The UK financial industry has “everything to gain” and bankers would be unlikely to flee London if the country withdraws from the European Union, according to one of the campaigns seeking so-called Brexit.
In an attempt to rebuff the argument that the banking sector would struggle outside the 28-member bloc, the Leave.EU group released a report on Monday listing data it said showed the opposite.
“The UK’s position as a world leader in financial services is not dependent on its membership of the European Union,” said Aaron Banks, the group’s co-founder. “Outside of the EU, we would be better placed to compete with the challenge coming from cities such as Hong Kong and Singapore.”

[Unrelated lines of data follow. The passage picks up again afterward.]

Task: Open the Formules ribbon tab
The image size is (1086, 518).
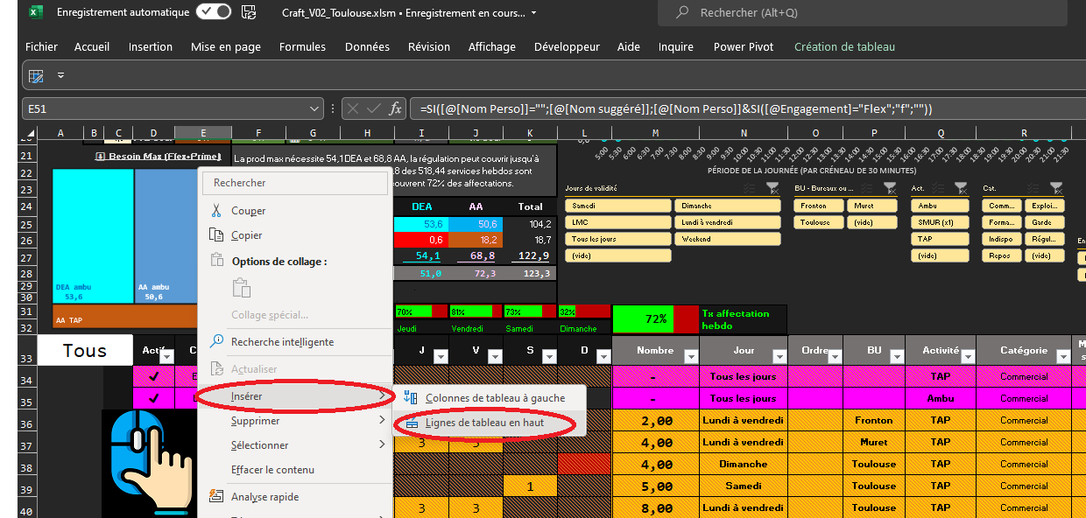Action: point(302,47)
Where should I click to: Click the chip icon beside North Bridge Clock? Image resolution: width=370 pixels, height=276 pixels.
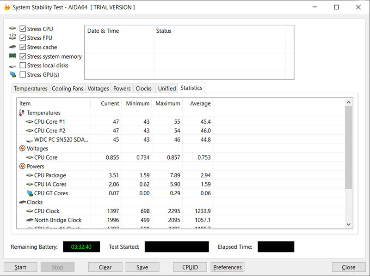tap(30, 220)
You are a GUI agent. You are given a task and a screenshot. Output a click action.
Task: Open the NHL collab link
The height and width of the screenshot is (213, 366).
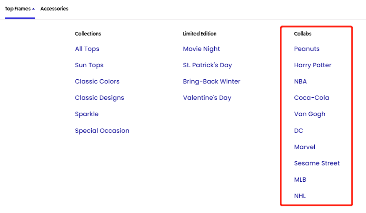pos(300,196)
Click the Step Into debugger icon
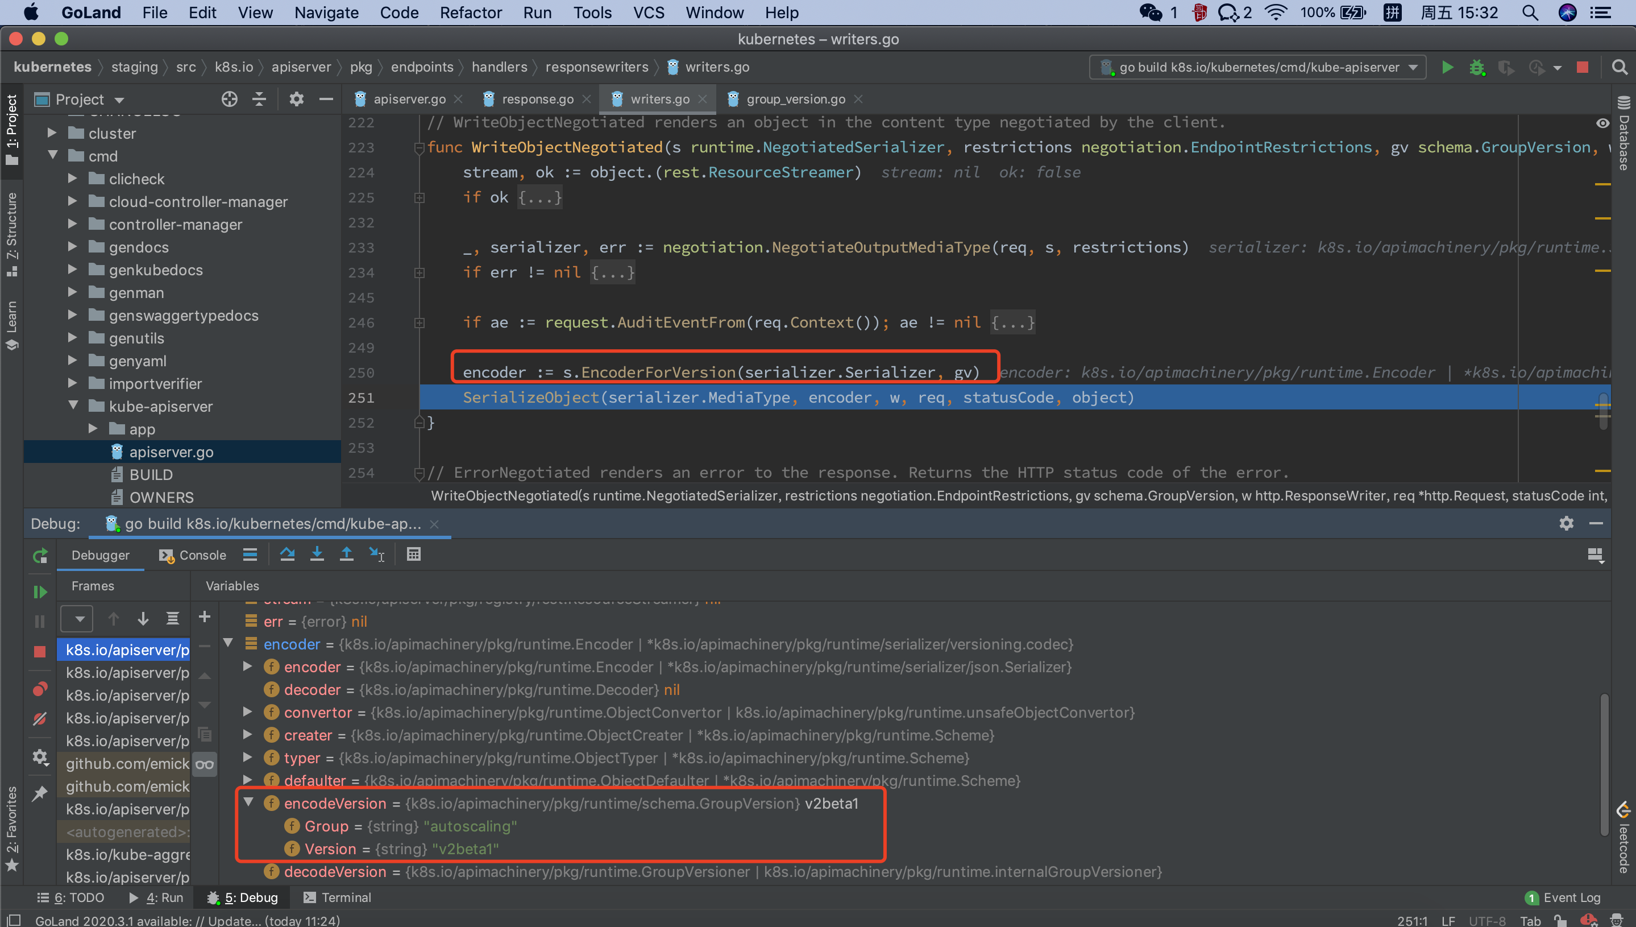 point(316,555)
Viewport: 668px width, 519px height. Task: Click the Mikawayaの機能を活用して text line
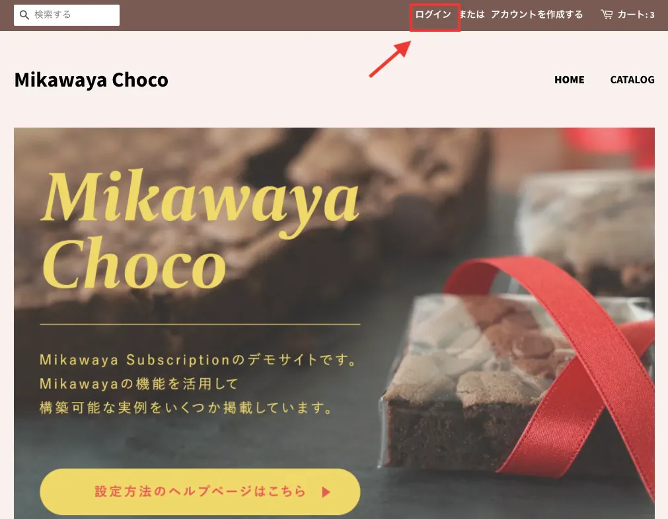[x=139, y=383]
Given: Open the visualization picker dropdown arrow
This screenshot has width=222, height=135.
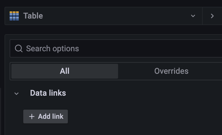Looking at the screenshot, I should (x=193, y=16).
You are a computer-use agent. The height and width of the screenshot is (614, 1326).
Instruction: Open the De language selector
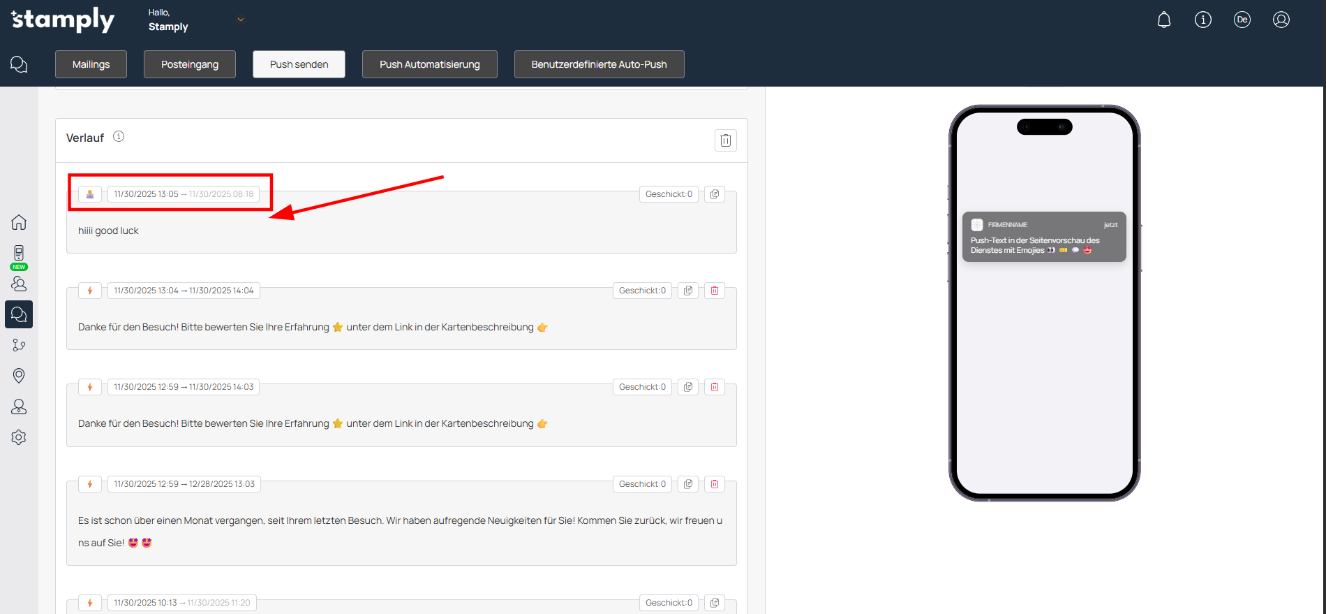(1242, 20)
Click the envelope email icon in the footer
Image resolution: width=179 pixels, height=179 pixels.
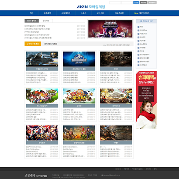click(103, 175)
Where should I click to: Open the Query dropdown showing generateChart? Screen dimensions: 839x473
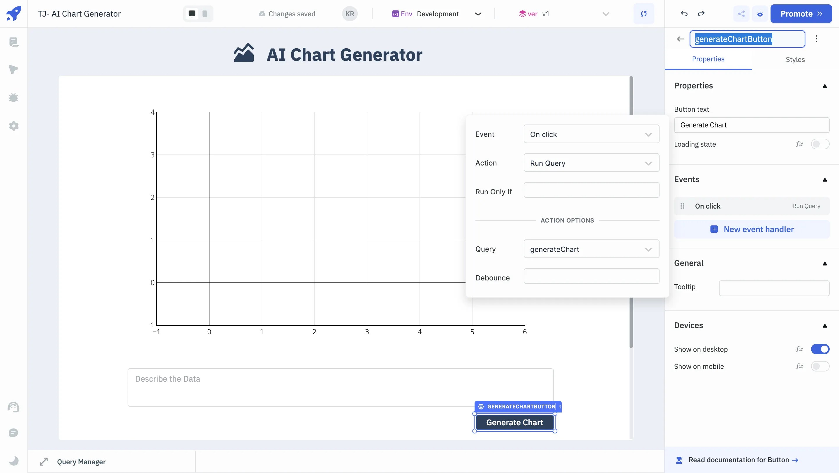(x=591, y=249)
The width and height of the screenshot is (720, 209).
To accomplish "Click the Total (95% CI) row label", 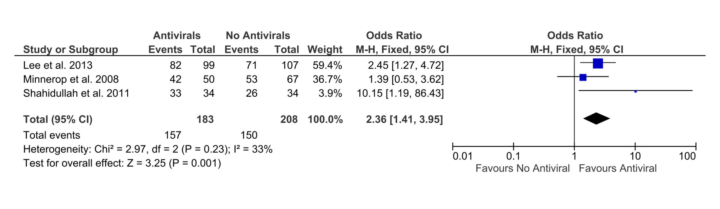I will (58, 119).
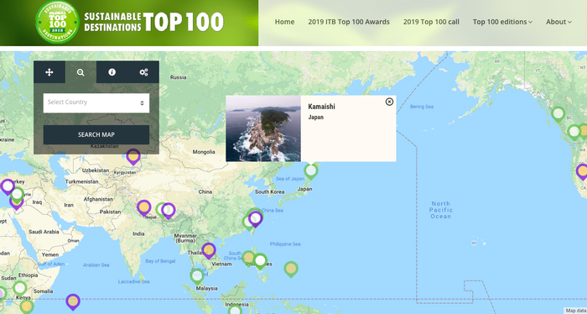The height and width of the screenshot is (314, 587).
Task: Click the Kamaishi title in the popup
Action: point(321,107)
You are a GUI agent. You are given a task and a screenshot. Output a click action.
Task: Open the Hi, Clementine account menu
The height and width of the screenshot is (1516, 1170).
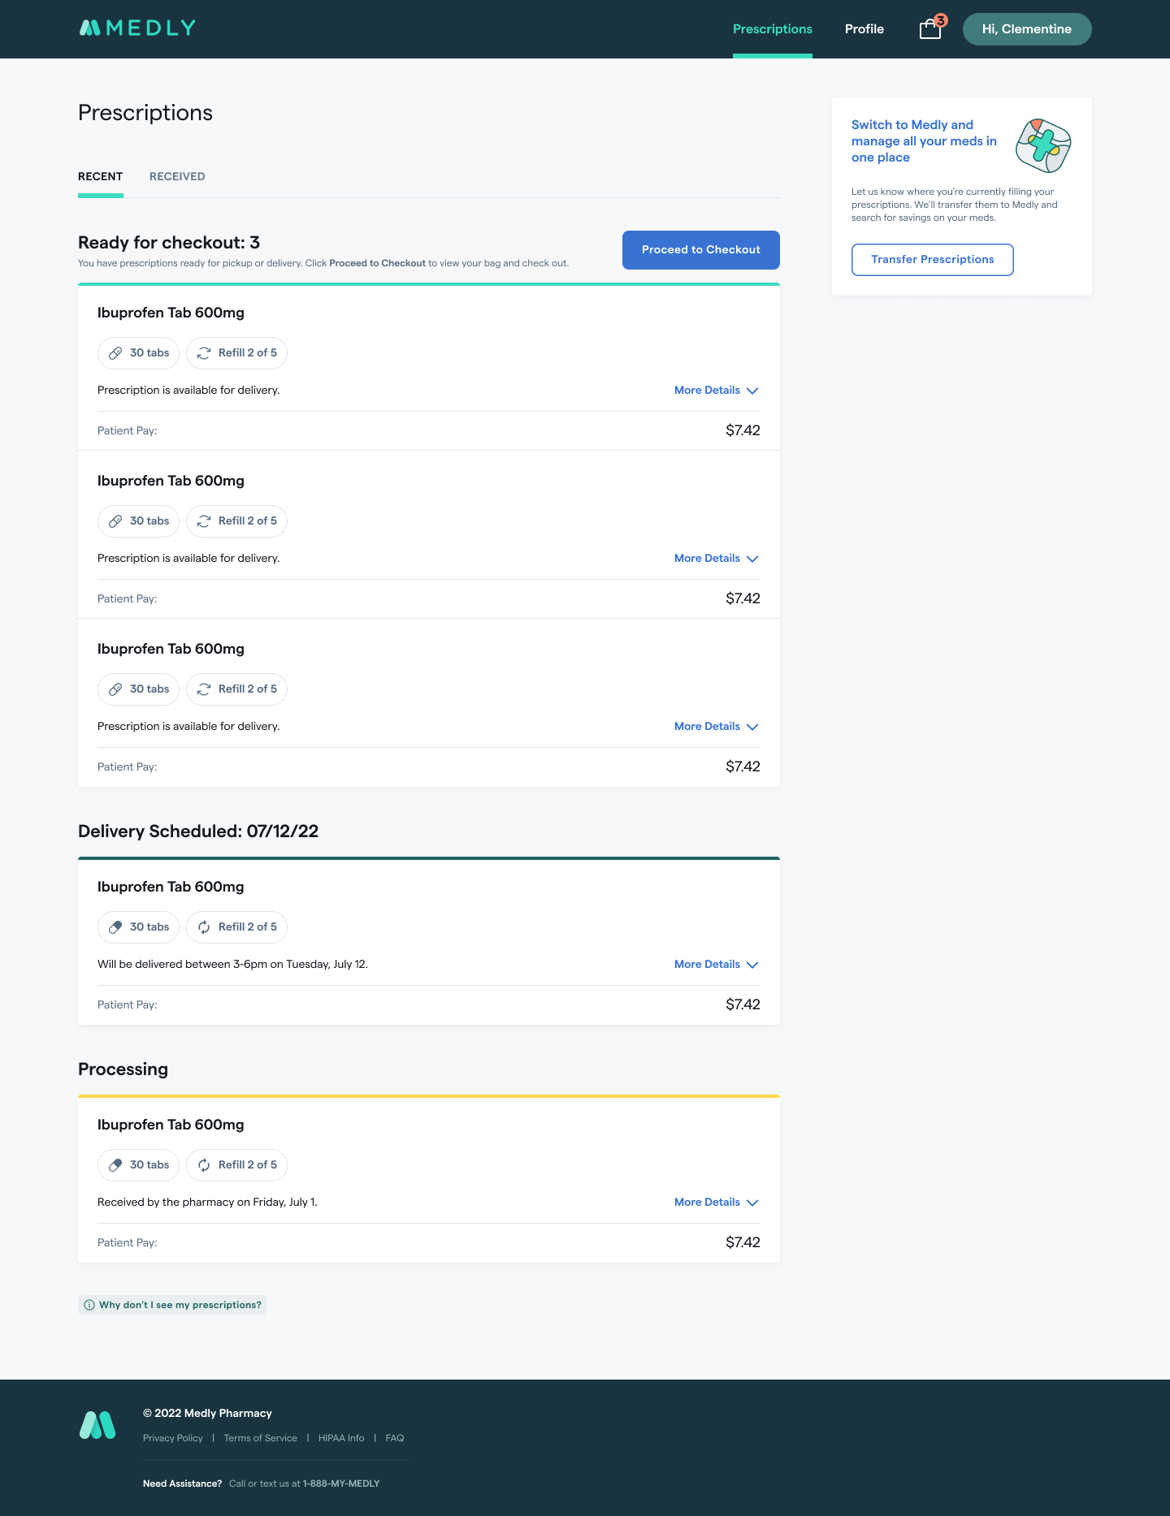[1026, 29]
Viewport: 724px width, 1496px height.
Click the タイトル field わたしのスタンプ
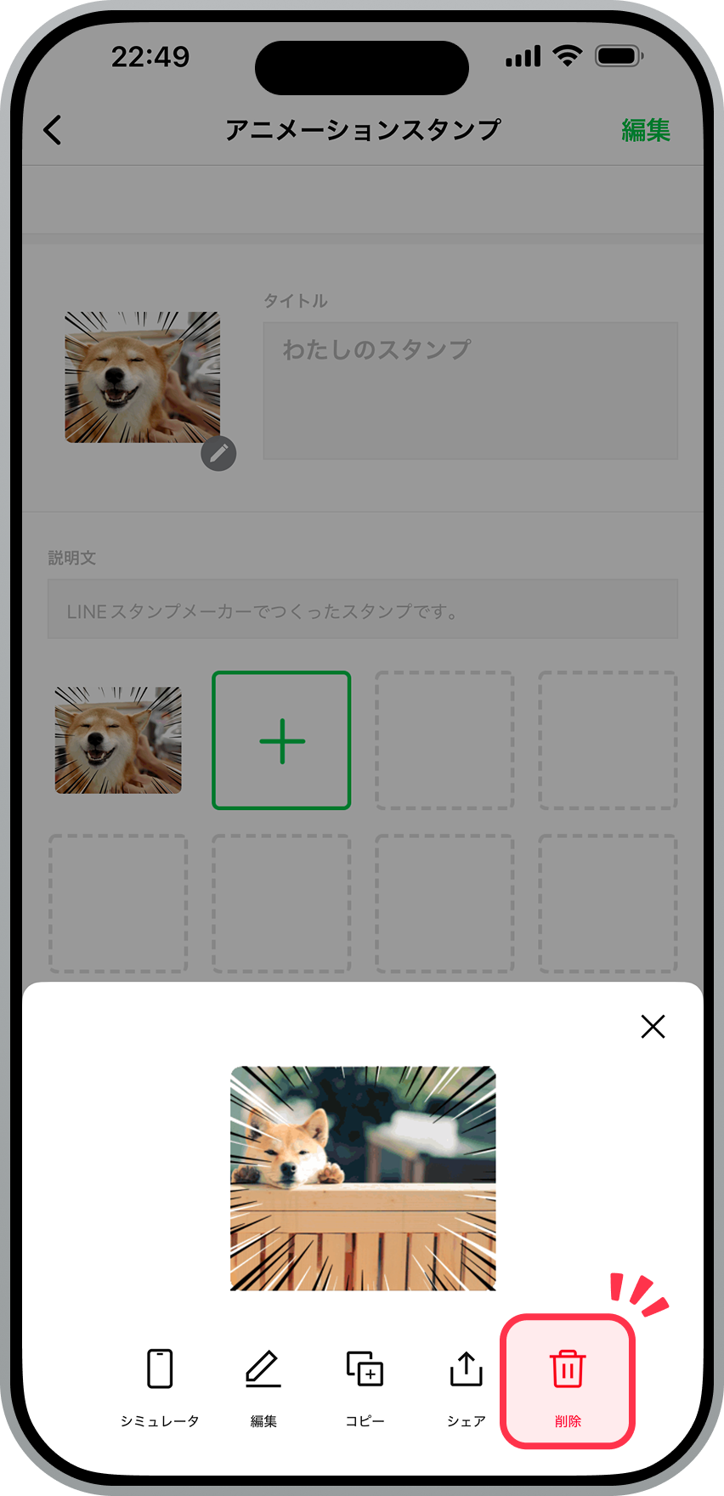[471, 391]
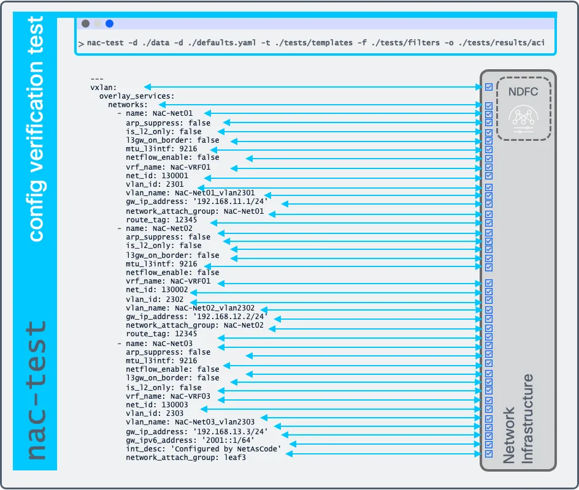
Task: Click the 'Network Infrastructure' label
Action: pos(518,420)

The group noted London already topped the annual Zyen survey as the world’s top financial capital, outpacing its European rivals which it said were strangled by EU regulation. The country has the world’s fourth-largest banking industry, third-largest insurance sector and second-largest fund management sector, Leave.EU said.
Overall, finance accounts for about 10 per cent of British gross domestic product and London also houses 74 per cent of European foreign-exchange trading despite being outside the euro zone, it said.
No exodus
Such data suggested that there was unlikely to be an exodus of bankers if the UK did choose to quit the EU in the referendum Prime Minister David Cameron has pledged to hold by the end of next year, said the report's author Ewen Stewart "There is no significant European Union country able to challenge the UK's dominant position in financial services," said Stewart. "A substantial challenge would be most unlikely to succeed from within the EU."
British withdrawal would help banks by reducing regulation and removing it from the risk of transaction taxes or caps on salaries, policies that are more popular on the continent, he said. The report was issued a week after Mark Astaire, one of Barclays’s most senior investment bankers, said London would “continue to thrive” as a financial centre even if the UK was outside the EU.